WHAT IS NEEDED:
The copy must run from the first line of the entries below through the line containing "Viewport: 1372px width, 891px height.", restated word for word, with pictures left out.

DATA SHOWN:
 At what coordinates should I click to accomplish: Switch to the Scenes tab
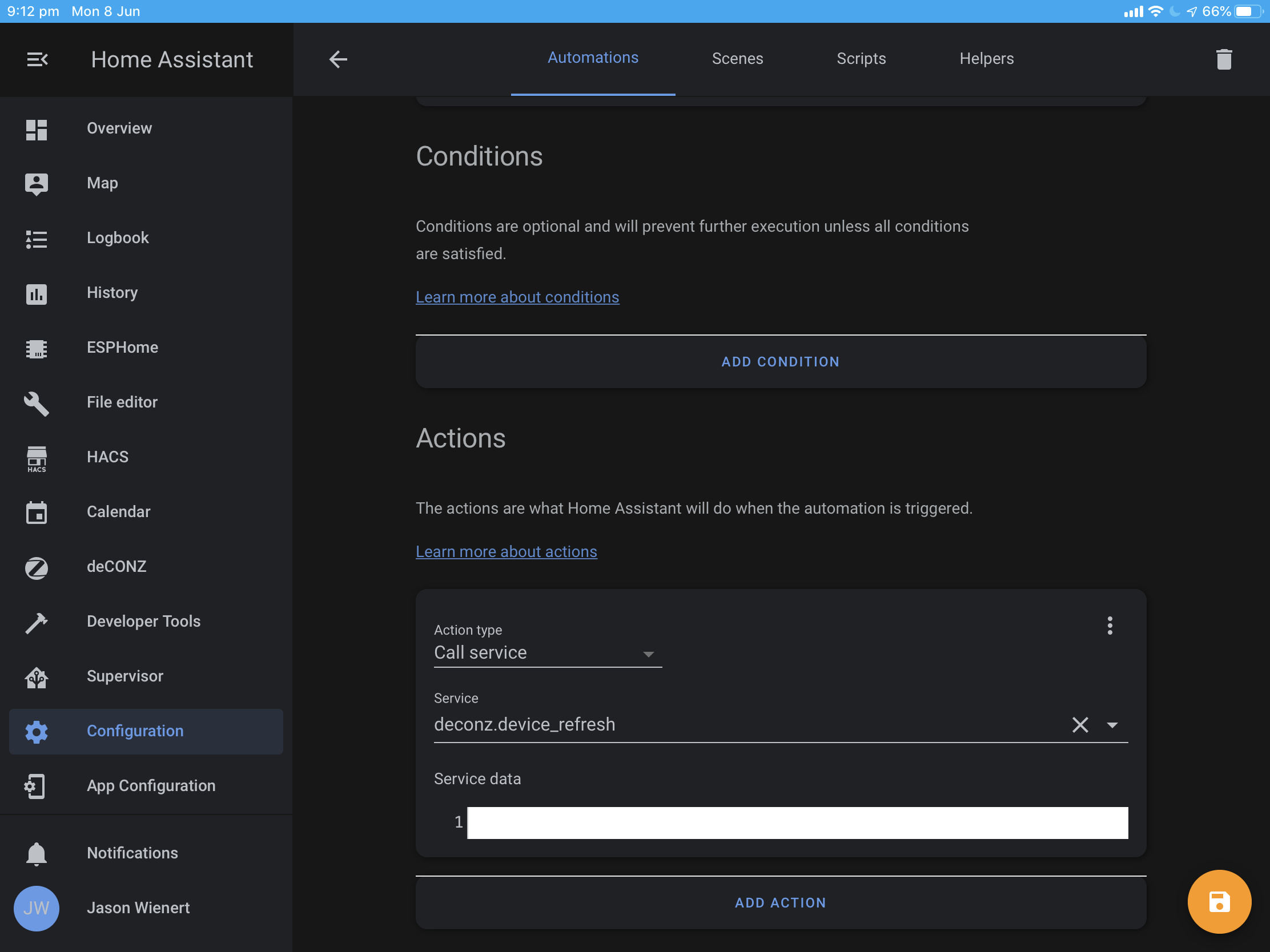(x=737, y=58)
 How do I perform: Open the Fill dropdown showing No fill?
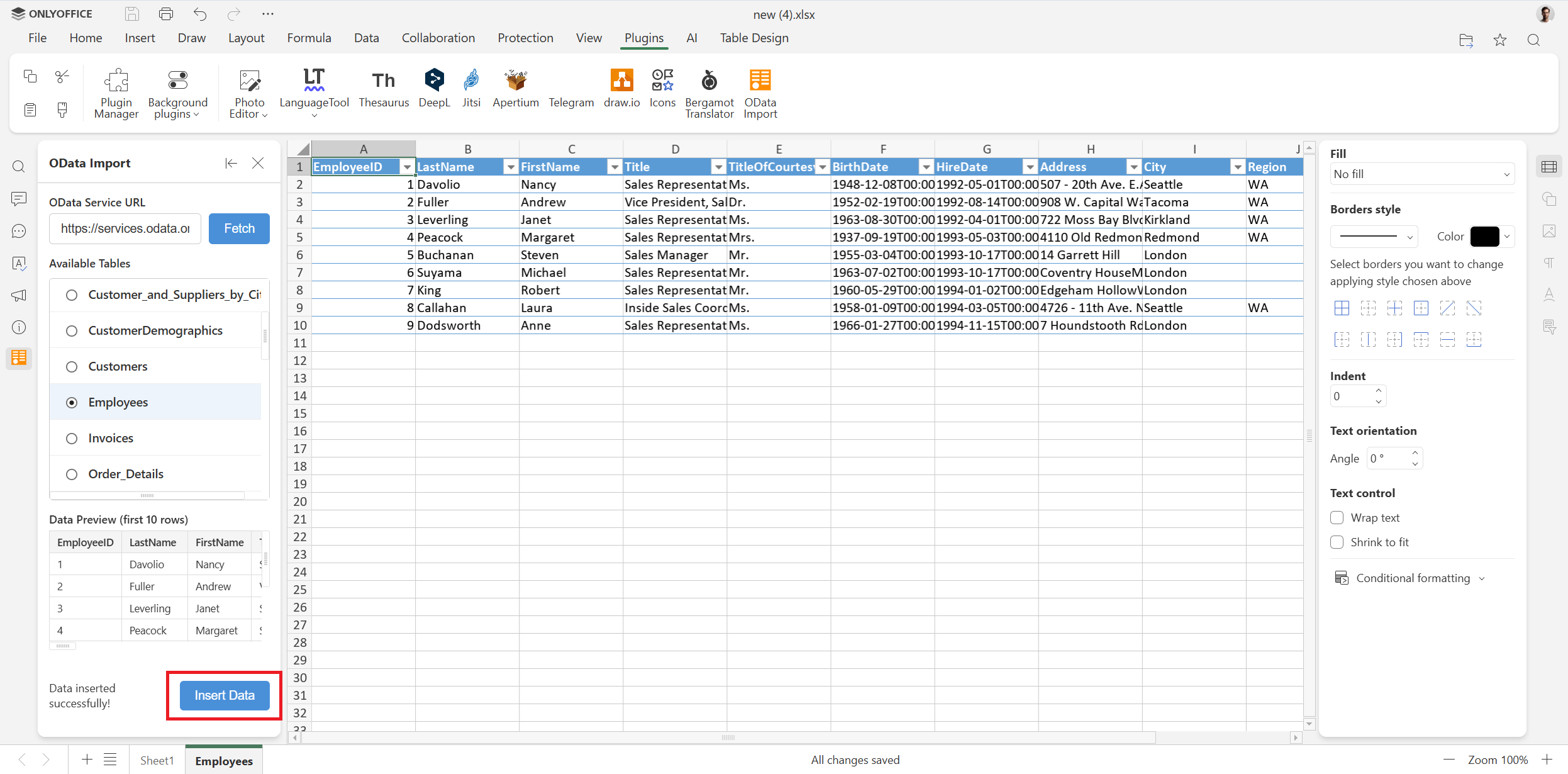[x=1420, y=174]
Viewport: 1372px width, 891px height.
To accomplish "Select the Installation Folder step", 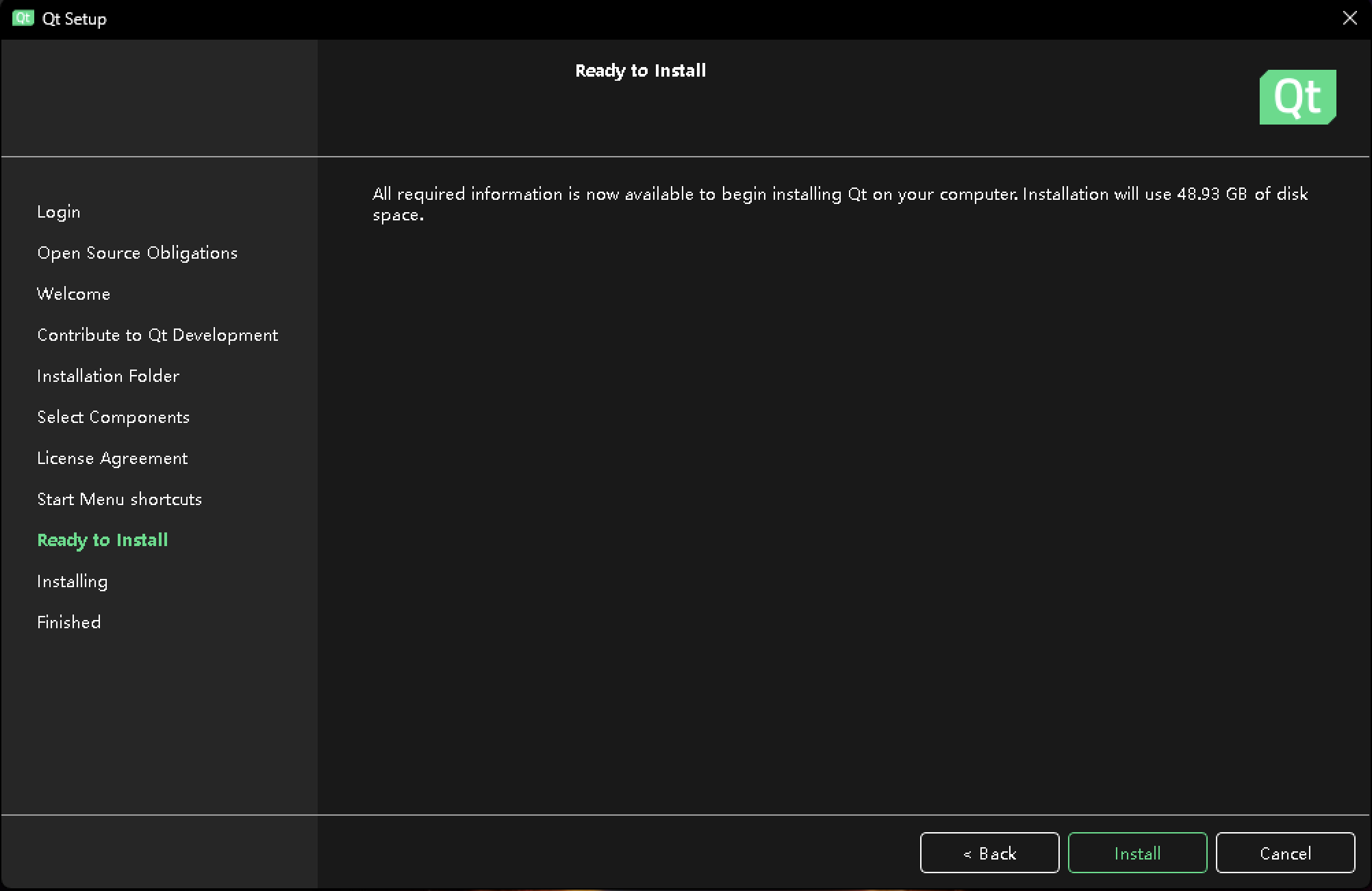I will click(x=107, y=376).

COMPLETED TASK:
 At what coordinates should I click to accomplish: Switch to the Scenes tab
(x=737, y=58)
 How do I perform: Open the Fill dropdown showing No fill?
[x=1420, y=174]
Viewport: 1372px width, 891px height.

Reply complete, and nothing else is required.